PARIS (Reuters) - Le Sénat, où la droite est majoritaire, a adopté mercredi par 229 voix contre 106 le très controversé projet de loi antiterroriste qui doit permettre de lever l'état d'urgence instauré après les attentats de 2015.
L'Assemblée l'examinera à son tour à la rentrée en septembre ou octobre. Le gouvernement a décidé d'utiliser la procédure dite accélérée, qui réduit le nombre de navettes entre les deux assemblées, l'objectif étant d'obtenir un vote définitif avant la mi-octobre, début du traditionnel "marathon budgétaire".
Ce texte, qui ne figurait pas dans le programme électoral d'Emmanuel Macron, complète celui voté par le Parlement le 6 juillet qui prolonge pour la sixième fois l'état d'urgence, cette fois du 15 juillet au 1er novembre 2017.
Il propose de transcrire dans le droit commun plusieurs dispositions de l'état d'urgence comme les assignations à résidence, les bracelets électroniques ou encore l'interdiction de rencontrer certaines personnes.
Afin de tenir compte de certaines observations du Conseil d'Etat, les dispositions les plus critiquées ont été modifiées.
Ainsi, par exemple, un bracelet électronique pourra être posé avec son accord sur une personne et les perquisitions administratives seront décidées par le préfet, mais avec l'autorisation du juge des libertés et de la détention (JLD).
Malgré les modifications apportées par le gouvernement, le texte ne fait toujours pas l'unanimité.
Les groupes parlementaires de gauche, diverses associations, les syndicats de magistrats et d'avocats estiment que ses dispositions mettent en danger les droits individuels.
Pour La Ligue des Droits de l'Homme, le texte risque de faire entrer la France "durablement dans un régime d'exception". Le Défenseur des droits, Jacques Toubon, a jugé dans un entretien au Monde, qu'il s'agit "d'une pilule empoisonnée".
"ADAPTER NOTRE DISPOSITIF"
Christine Lazerges, présidente de la Commission nationale consultative des droits de l'homme (CNCDH), affirme qu'il "pollue le droit commun par des mesures d'exception".
Plus de 500 chercheurs et universitaires ont signé un appel dans lequel ils dénoncent "une régression de l'état de droit". La juriste Mireille Delmas-Marty dénonce lundi dans Libération le risque d'aboutir à un "despotisme doux".
Le ministre de l'Intérieur, Gérard Collomb, qui présentait ce projet de loi, a rejeté ces critiques.
"Nous voulons sortir de l'état d'urgence.

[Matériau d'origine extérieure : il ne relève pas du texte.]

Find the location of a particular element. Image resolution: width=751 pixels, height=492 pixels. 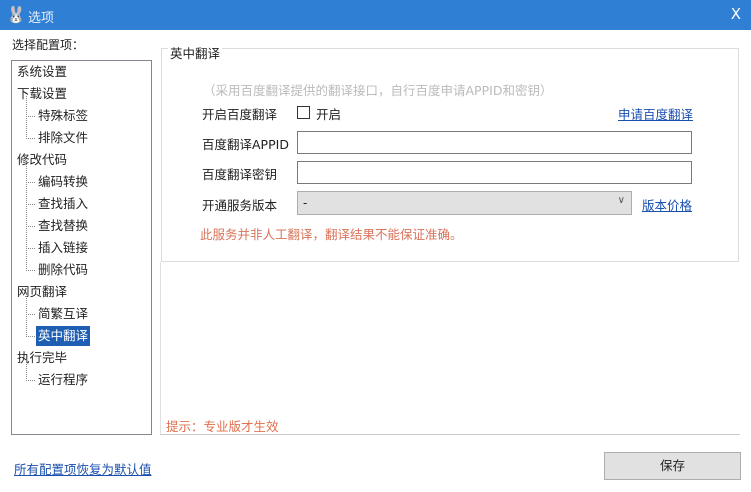

save-button: 保存 is located at coordinates (672, 466).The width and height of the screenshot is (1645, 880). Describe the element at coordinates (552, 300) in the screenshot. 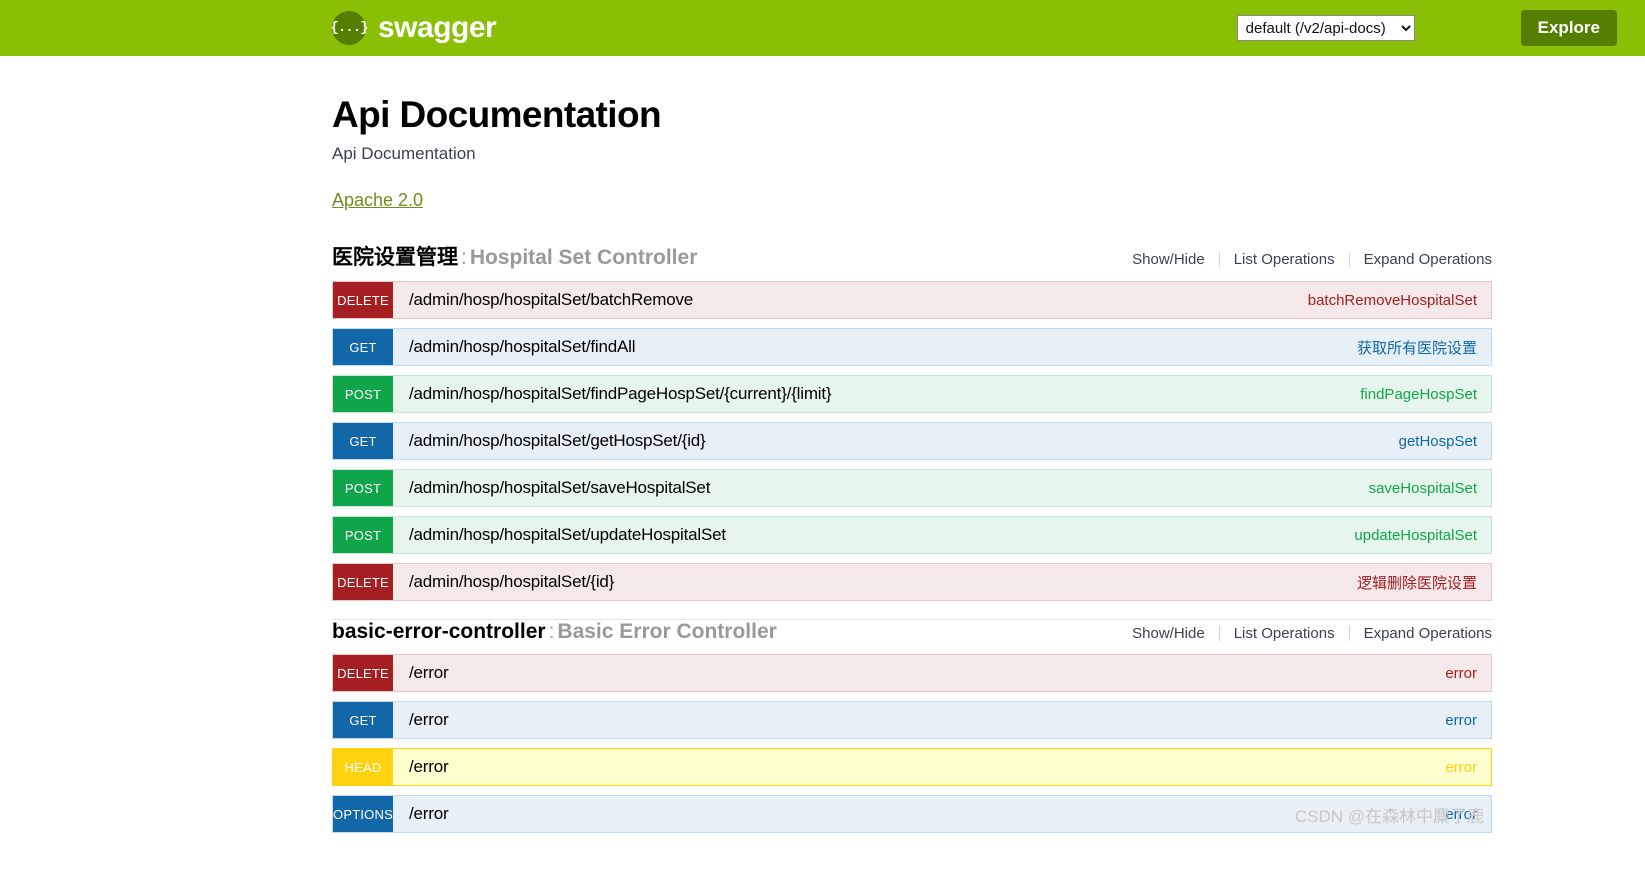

Mais nous ne pouvons pas le faire sans adapter notre dispositif de lutte contre le terrorisme", a-t-il dit.
Le Sénat a entériné les modifications apportées par sa commission des Lois "afin de garantir un équilibre entre les impératifs de sauvegarde de l’ordre public et de protection des droits et libertés constitutionnellement garantis".
Ainsi la plupart des amendements présentés par le rapporteur de la commission, le centriste Michel Mercier, ancien ministre de la Justice, ont été votés et notamment la limitation à quatre ans des dispositions issues de l'état d'urgence, jusqu'au 31 décembre 2021, parce que ces mesures exigent "un contrôle parlementaire renforcé avant leur inscription définitive dans le droit commun".

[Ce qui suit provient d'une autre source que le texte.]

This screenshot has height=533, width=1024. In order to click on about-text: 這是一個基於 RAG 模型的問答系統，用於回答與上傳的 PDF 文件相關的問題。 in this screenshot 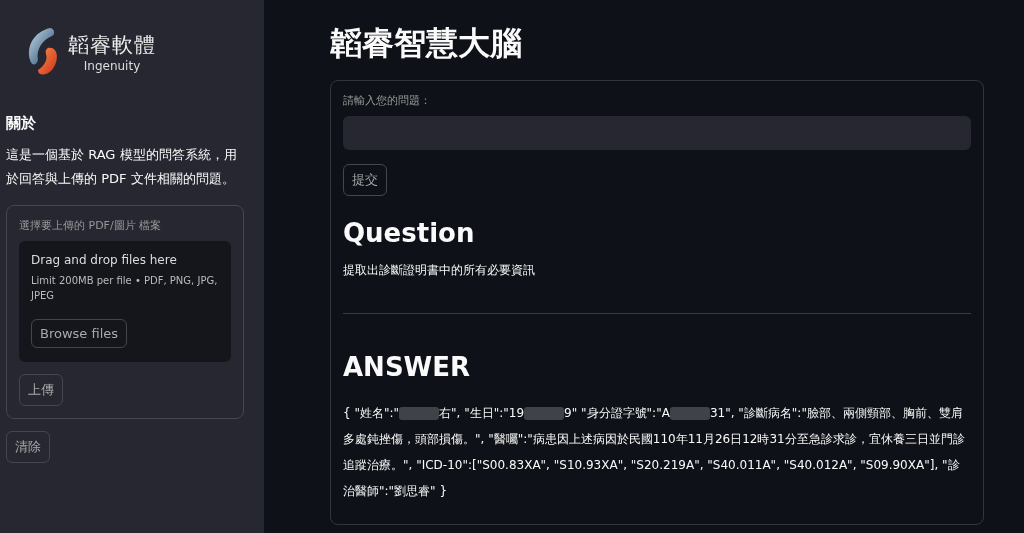, I will do `click(122, 167)`.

Le texte voté par la haute assemblée aligne les conditions de pointage, dans le cadre des mesures de contrôle administratif et de surveillance, sur celles prévues par le contrôle administratif des retours sur le territoire (CART) -trois par semaine et non plus chaque jour- et place le renouvellement de ces mesures sous le contrôle de l’autorité judiciaire.
Il supprime l’obligation de déclaration des numéros d’abonnement et d’identifiants de communication électronique "en raison de l’atteinte forte portée au respect de la vie privée, au secret des correspondances et aux droits de la défense".
Le texte améliore également le régime juridique des visites domiciliaires et des saisies et crée des "périmètres de protection", sur arrêté préfectoral, pour la sécurisation des lieux ou évènements soumis à une menace terroriste.
Mais il en a circonscrit l’usage, ces périmètres ne pouvant être instaurés qu’en cas de risque "sérieux et actuel" d’actes de terrorisme et ne pouvant "revêtir un caractère pérenne".